It’s easy to define comfort by what it’s not, or what it lacks. In the textbook definition, comfort is the absence of fear, pain, or constraint. In other words, to be comfortable means that you’re not scared, you’re not hurting, and there’s nothing that you need or need to do.
In his book Goliath Must Fall, Louie Giglio writes about the giant of comfort. The usual suspects are oppressive ogres like fear and rejection. But the enemy will use anything in his arsenal to bluster you back from the battlefield… or to lure you to lounge in the comforts of camp.

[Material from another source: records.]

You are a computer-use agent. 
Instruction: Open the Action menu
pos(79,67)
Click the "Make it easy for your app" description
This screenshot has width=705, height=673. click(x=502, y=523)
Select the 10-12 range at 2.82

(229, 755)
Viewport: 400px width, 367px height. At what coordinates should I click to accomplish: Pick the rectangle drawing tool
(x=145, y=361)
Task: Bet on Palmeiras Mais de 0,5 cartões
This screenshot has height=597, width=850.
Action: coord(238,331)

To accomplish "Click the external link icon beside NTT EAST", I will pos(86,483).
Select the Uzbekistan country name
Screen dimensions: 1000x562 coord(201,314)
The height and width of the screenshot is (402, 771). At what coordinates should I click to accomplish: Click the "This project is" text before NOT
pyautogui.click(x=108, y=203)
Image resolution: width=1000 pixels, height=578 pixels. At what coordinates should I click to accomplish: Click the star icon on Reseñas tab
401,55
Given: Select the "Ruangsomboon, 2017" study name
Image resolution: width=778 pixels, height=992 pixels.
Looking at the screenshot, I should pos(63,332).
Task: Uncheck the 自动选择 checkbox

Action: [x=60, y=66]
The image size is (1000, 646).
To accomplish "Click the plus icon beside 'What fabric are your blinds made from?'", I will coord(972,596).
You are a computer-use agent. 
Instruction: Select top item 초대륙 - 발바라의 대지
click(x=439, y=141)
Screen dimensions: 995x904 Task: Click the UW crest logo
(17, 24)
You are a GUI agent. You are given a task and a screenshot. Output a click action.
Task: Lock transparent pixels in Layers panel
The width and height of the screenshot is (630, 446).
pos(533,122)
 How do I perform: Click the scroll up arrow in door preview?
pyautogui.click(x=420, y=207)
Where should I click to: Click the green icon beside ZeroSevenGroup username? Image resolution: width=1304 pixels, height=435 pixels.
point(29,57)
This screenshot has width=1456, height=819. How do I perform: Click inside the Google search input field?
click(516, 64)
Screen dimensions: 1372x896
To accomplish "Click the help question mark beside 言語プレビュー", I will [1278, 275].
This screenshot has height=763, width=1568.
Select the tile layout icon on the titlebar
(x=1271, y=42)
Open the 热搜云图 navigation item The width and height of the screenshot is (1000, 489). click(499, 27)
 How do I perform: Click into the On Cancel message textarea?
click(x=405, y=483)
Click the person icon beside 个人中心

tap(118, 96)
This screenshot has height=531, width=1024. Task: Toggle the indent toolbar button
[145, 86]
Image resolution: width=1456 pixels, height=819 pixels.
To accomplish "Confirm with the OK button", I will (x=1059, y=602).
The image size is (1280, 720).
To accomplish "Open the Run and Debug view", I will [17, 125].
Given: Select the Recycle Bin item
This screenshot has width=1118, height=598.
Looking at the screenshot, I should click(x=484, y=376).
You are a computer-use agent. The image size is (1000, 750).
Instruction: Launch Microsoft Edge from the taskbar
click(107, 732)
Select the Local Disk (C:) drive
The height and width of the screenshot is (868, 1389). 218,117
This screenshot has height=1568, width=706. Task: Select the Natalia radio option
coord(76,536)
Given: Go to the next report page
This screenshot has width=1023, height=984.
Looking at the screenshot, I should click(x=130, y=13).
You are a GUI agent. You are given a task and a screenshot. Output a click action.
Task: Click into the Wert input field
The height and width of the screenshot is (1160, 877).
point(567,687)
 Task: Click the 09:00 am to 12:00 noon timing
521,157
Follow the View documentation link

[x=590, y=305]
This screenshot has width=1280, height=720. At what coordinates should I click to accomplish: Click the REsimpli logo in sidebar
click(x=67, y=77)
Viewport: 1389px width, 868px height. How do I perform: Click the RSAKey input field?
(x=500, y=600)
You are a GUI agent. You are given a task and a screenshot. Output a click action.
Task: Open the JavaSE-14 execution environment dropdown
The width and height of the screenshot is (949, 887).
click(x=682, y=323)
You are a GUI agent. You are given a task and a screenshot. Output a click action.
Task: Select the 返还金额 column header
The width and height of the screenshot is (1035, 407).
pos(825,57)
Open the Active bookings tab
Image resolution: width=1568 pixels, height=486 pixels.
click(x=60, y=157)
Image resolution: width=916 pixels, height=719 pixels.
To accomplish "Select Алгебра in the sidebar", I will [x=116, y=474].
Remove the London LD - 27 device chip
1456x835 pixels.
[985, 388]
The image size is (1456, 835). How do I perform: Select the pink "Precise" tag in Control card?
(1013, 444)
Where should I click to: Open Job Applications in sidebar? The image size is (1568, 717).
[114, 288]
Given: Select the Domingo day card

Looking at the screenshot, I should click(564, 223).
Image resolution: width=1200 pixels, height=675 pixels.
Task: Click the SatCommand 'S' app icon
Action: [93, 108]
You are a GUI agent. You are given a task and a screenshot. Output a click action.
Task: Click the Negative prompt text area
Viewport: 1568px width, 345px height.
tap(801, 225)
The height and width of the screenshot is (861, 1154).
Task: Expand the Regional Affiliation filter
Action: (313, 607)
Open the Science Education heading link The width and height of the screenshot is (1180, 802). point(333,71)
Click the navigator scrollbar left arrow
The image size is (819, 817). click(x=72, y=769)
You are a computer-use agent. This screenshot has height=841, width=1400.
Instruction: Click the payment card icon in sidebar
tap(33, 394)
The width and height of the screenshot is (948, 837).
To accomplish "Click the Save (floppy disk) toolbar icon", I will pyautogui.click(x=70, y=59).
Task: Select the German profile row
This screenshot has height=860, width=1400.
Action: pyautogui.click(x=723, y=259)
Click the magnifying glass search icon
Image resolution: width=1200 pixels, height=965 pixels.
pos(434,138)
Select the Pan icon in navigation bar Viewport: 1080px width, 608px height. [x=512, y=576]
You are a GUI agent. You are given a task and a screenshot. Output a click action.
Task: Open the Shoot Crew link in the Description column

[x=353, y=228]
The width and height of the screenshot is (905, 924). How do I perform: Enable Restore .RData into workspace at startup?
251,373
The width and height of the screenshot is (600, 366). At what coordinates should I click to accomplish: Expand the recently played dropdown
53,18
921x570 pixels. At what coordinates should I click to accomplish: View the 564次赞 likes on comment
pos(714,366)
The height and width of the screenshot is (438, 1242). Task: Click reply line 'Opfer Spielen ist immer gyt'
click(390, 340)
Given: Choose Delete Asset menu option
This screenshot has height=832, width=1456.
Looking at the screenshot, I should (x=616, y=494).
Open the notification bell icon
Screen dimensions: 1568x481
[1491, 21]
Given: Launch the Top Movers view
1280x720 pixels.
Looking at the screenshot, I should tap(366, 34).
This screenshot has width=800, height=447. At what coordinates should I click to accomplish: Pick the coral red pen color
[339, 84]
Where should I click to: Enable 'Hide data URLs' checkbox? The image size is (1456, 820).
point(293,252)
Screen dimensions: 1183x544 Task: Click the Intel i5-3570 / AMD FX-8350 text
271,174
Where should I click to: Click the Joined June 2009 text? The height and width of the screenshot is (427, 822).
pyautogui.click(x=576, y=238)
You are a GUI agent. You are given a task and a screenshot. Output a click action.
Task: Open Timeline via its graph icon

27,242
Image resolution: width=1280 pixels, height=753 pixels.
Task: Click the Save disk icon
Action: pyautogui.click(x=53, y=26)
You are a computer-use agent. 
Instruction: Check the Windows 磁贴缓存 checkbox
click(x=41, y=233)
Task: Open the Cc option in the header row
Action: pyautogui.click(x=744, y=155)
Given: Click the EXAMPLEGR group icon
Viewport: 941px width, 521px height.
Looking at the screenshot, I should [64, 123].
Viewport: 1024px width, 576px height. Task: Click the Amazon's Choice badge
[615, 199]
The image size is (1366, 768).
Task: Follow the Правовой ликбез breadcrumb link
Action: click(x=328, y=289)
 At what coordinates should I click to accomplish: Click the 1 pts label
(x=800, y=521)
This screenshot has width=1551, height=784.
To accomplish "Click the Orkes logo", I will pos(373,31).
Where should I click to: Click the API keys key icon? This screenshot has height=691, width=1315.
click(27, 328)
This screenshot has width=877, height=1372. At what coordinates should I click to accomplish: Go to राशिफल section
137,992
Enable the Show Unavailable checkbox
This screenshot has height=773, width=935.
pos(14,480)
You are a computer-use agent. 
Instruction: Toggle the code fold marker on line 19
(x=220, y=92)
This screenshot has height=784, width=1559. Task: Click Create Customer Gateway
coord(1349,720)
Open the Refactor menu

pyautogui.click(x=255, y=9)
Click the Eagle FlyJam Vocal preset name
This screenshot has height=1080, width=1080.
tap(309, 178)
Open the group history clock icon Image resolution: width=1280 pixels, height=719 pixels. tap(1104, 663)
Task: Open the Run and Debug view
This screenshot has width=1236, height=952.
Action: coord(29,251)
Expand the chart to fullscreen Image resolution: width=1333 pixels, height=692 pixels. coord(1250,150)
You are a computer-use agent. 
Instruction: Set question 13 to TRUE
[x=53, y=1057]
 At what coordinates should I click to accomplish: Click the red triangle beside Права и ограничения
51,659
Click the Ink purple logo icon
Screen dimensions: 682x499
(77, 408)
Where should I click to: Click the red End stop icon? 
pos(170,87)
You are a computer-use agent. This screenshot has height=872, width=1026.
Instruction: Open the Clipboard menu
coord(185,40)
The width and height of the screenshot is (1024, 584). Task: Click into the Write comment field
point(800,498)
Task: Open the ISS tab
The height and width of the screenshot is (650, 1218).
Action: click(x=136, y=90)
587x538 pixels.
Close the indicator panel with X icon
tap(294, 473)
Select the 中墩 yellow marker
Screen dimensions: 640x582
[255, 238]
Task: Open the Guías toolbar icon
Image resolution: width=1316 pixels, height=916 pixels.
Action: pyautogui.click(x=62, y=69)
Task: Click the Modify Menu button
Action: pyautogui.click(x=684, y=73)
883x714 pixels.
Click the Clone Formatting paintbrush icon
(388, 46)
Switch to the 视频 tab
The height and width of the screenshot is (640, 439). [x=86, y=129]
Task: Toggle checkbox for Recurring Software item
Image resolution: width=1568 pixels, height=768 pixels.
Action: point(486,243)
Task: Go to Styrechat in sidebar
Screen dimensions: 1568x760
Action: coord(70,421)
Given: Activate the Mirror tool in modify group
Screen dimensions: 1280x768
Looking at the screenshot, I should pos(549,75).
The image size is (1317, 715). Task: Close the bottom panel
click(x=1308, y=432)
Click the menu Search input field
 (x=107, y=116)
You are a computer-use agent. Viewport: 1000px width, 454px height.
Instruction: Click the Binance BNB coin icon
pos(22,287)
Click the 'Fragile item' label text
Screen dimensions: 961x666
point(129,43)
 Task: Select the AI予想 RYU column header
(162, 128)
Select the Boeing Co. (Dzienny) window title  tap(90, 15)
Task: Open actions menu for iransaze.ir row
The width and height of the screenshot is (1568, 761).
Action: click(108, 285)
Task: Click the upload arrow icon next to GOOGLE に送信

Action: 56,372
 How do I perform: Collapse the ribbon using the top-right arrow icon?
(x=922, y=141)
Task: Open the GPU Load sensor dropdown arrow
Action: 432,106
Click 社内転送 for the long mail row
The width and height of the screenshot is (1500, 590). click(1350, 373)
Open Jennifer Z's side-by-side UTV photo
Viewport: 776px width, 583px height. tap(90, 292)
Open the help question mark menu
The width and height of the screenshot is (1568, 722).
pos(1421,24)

The unnamed giant in 1 Samuel 17 is the giant of comfort. Goliath was the scary giant that pushed soldiers to shrink back from battle. Comfort was the subtle giant that whispered to them to stay in the security of the camp.
Jesse’s three oldest sons were in uniform for the army of Israel. He sent his youngest son David to deliver provisions for his brothers and bring back word on their condition. David had been feeding the sheep back on the farm, but dutifully headed to the battlefield. David’s mission was clear: leave the groceries and pick up the news. But David was diverted by an overriding concern.
There was a status quo when David arrived in camp that day.
For at least 40 days, the three oldest brothers had been camped out against the Philistines, but it seems that there had been no battle. Twice a day for six weeks, Goliath had come out to curse and challenge the Israelites to send somebody to fight him. But nobody wanted to go out and face him.
Here’s what we know:
1) David was taking care of things back home (v. 15).
2) David was bringing groceries from home (v. 17).
I’m not downplaying the facts that Goliath was huge, or that the brothers had taken up arms for their country. But the brothers didn’t have to worry about the sheep, because David had been shepherding in their absence. They didn’t have to worry about hunger, because David arrived with groceries. Nor had they been fighting the giant, but David is about to handle that.
There’s a really good, accurate term to describe what the older brothers are doing when David arrives: it’s called camping. They are in uniform, exempted from the drudgery of the farm, but they aren’t actually fighting. Goliath was the scary giant keeping the status quo, but comfort was the subtle giant helping the scary giant.
This status quo could have gone on indefinitely, as long as David kept feeding the sheep at home and feeding the brothers on the battlefield. The problem was the blasphemous giant, and David didn’t have the same reasons as the brothers to avoid the fight.
David wasn’t intimidated, because he had a proven record of killing scary stuff.
David wasn’t enticed by the comfortable status quo, because he had been working overtime to feed the sheep and his sheepish brothers. Most importantly, David sensed a divine mandate to face the giant.
This scary giant didn’t scare him, and this subtle giant didn’t seduce him.
As Giglio points out, we want to be David in this narrative. But in reality, we are the scared, complacent brothers. It’s fun to be on the team when you get to wear the jersey, eat the pregame meal, and go to the pep rally… especially if you’re not worried about getting hurt in the actual game. The brothers could camp for another day or another month, as long as their little brother showed up with more groceries.
In four minutes, David handled what they hadn’t handled in 40 days. Jesus is the liberating hero depicted in the bravery of David. His divine mandate freed the cowardly, complacent brothers to live in victory over the taunts of the giant. Jesus conquered sin and the grave, satisfying God’s requirements and stifling the taunts of our enemy.
When was the last time that you embraced the power of that divine victory and left the comfort of the status quo?